__BRIEF__
Retype each entry below, keeping every character the same.

====

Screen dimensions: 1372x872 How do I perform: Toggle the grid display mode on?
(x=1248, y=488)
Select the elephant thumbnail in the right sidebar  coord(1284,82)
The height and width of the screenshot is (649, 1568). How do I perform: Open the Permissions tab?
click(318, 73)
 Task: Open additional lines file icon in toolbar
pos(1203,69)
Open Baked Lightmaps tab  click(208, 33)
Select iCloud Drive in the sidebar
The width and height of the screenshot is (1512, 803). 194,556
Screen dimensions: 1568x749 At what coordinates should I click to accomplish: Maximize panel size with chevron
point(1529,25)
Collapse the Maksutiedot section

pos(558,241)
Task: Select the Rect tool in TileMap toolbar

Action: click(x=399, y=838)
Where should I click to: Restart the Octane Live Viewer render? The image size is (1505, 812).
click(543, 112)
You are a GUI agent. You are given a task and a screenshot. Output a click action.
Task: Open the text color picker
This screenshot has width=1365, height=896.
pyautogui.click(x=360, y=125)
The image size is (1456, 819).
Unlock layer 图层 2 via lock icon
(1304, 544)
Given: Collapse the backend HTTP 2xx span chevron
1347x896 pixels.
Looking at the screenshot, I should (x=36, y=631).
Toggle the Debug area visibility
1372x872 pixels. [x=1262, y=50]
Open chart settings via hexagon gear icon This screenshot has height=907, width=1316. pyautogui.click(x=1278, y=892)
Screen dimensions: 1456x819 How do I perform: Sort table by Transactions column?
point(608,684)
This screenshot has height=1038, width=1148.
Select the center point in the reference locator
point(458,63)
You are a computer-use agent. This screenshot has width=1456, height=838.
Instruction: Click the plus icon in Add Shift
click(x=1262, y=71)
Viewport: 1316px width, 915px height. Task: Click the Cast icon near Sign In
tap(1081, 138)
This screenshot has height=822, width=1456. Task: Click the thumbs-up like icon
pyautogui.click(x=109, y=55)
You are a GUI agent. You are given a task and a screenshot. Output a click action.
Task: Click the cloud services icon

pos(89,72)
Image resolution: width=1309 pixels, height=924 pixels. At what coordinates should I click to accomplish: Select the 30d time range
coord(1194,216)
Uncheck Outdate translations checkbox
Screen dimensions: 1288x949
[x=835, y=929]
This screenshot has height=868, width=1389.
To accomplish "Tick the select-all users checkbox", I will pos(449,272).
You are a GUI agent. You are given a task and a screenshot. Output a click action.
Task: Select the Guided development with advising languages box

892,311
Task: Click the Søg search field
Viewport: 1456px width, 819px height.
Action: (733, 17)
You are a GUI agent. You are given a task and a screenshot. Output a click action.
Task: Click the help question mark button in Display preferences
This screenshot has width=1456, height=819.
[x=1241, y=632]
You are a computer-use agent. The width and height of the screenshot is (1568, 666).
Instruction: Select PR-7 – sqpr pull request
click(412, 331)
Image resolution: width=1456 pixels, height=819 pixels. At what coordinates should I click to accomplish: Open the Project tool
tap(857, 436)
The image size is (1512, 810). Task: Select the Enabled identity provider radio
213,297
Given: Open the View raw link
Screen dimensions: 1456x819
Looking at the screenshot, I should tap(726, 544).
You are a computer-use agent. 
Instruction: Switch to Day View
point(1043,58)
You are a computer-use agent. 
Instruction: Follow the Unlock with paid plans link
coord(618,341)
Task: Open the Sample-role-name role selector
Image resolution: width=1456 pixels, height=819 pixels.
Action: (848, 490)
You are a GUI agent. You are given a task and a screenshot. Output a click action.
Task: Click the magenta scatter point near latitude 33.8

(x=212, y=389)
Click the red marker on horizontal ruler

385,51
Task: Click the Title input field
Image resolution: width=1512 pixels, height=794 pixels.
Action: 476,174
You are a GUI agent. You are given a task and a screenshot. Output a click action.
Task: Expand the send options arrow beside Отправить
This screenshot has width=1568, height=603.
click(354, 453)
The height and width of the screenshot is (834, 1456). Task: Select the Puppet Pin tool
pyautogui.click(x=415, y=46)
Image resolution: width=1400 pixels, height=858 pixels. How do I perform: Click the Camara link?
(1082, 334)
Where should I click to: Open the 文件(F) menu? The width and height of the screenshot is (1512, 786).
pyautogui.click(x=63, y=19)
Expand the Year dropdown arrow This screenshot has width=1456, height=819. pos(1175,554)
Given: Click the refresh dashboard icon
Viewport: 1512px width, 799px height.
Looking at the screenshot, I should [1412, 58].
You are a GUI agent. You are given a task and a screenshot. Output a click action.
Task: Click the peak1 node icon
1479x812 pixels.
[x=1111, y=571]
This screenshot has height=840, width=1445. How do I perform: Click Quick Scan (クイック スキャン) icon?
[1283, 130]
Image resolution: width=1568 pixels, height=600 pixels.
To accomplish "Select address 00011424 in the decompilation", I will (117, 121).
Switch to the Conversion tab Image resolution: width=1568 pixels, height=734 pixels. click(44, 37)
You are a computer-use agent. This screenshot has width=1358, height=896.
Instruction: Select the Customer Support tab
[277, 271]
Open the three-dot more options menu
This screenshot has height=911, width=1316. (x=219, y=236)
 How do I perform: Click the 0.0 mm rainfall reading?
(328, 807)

====

__SOLVED PROBLEM__
Screen dimensions: 1372x872 How do I perform: Toggle the grid display mode on?
(x=1248, y=488)
Select the elephant thumbnail in the right sidebar  coord(1284,82)
The height and width of the screenshot is (649, 1568). How do I perform: Open the Permissions tab?
click(318, 73)
 Task: Open additional lines file icon in toolbar
pos(1203,69)
Open Baked Lightmaps tab  click(208, 33)
Select iCloud Drive in the sidebar
The width and height of the screenshot is (1512, 803). 194,556
Screen dimensions: 1568x749 At what coordinates should I click to accomplish: Maximize panel size with chevron
point(1529,25)
Collapse the Maksutiedot section

pos(558,241)
Task: Select the Rect tool in TileMap toolbar

Action: click(x=399, y=838)
Where should I click to: Restart the Octane Live Viewer render? The image size is (1505, 812).
click(543, 112)
You are a GUI agent. You are given a task and a screenshot. Output a click action.
Task: Open the text color picker
This screenshot has width=1365, height=896.
pyautogui.click(x=360, y=125)
The image size is (1456, 819).
Unlock layer 图层 2 via lock icon
(1304, 544)
Given: Collapse the backend HTTP 2xx span chevron
1347x896 pixels.
Looking at the screenshot, I should (x=36, y=631).
Toggle the Debug area visibility
1372x872 pixels. [x=1262, y=50]
Open chart settings via hexagon gear icon This screenshot has height=907, width=1316. pyautogui.click(x=1278, y=892)
Screen dimensions: 1456x819 How do I perform: Sort table by Transactions column?
point(608,684)
This screenshot has height=1038, width=1148.
Select the center point in the reference locator
point(458,63)
You are a computer-use agent. This screenshot has width=1456, height=838.
Instruction: Click the plus icon in Add Shift
click(x=1262, y=71)
Viewport: 1316px width, 915px height. Task: Click the Cast icon near Sign In
tap(1081, 138)
This screenshot has height=822, width=1456. Task: Click the thumbs-up like icon
pyautogui.click(x=109, y=55)
You are a GUI agent. You are given a task and a screenshot. Output a click action.
Task: Click the cloud services icon

pos(89,72)
Image resolution: width=1309 pixels, height=924 pixels. At what coordinates should I click to accomplish: Select the 30d time range
coord(1194,216)
Uncheck Outdate translations checkbox
Screen dimensions: 1288x949
[x=835, y=929]
This screenshot has height=868, width=1389.
To accomplish "Tick the select-all users checkbox", I will pos(449,272).
You are a GUI agent. You are given a task and a screenshot. Output a click action.
Task: Select the Guided development with advising languages box

892,311
Task: Click the Søg search field
Viewport: 1456px width, 819px height.
Action: (733, 17)
You are a GUI agent. You are given a task and a screenshot. Output a click action.
Task: Click the help question mark button in Display preferences
This screenshot has width=1456, height=819.
[x=1241, y=632]
You are a computer-use agent. The width and height of the screenshot is (1568, 666).
Instruction: Select PR-7 – sqpr pull request
click(412, 331)
Image resolution: width=1456 pixels, height=819 pixels. At what coordinates should I click to accomplish: Open the Project tool
tap(857, 436)
The image size is (1512, 810). Task: Select the Enabled identity provider radio
213,297
Given: Open the View raw link
Screen dimensions: 1456x819
Looking at the screenshot, I should tap(726, 544).
You are a computer-use agent. 
Instruction: Switch to Day View
point(1043,58)
You are a computer-use agent. 
Instruction: Follow the Unlock with paid plans link
coord(618,341)
Task: Open the Sample-role-name role selector
Image resolution: width=1456 pixels, height=819 pixels.
Action: (848, 490)
You are a GUI agent. You are given a task and a screenshot. Output a click action.
Task: Click the magenta scatter point near latitude 33.8

(x=212, y=389)
Click the red marker on horizontal ruler

385,51
Task: Click the Title input field
Image resolution: width=1512 pixels, height=794 pixels.
Action: 476,174
You are a GUI agent. You are given a task and a screenshot. Output a click action.
Task: Expand the send options arrow beside Отправить
This screenshot has width=1568, height=603.
click(354, 453)
The height and width of the screenshot is (834, 1456). Task: Select the Puppet Pin tool
pyautogui.click(x=415, y=46)
Image resolution: width=1400 pixels, height=858 pixels. How do I perform: Click the Camara link?
(1082, 334)
Where should I click to: Open the 文件(F) menu? The width and height of the screenshot is (1512, 786).
pyautogui.click(x=63, y=19)
Expand the Year dropdown arrow This screenshot has width=1456, height=819. pos(1175,554)
Given: Click the refresh dashboard icon
Viewport: 1512px width, 799px height.
Looking at the screenshot, I should [1412, 58].
You are a GUI agent. You are given a task and a screenshot. Output a click action.
Task: Click the peak1 node icon
1479x812 pixels.
[x=1111, y=571]
This screenshot has height=840, width=1445. How do I perform: Click Quick Scan (クイック スキャン) icon?
[1283, 130]
Image resolution: width=1568 pixels, height=600 pixels.
To accomplish "Select address 00011424 in the decompilation", I will (117, 121).
Switch to the Conversion tab Image resolution: width=1568 pixels, height=734 pixels. click(44, 37)
You are a computer-use agent. This screenshot has width=1358, height=896.
Instruction: Select the Customer Support tab
[277, 271]
Open the three-dot more options menu
This screenshot has height=911, width=1316. (x=219, y=236)
 How do I perform: Click the 0.0 mm rainfall reading?
(328, 807)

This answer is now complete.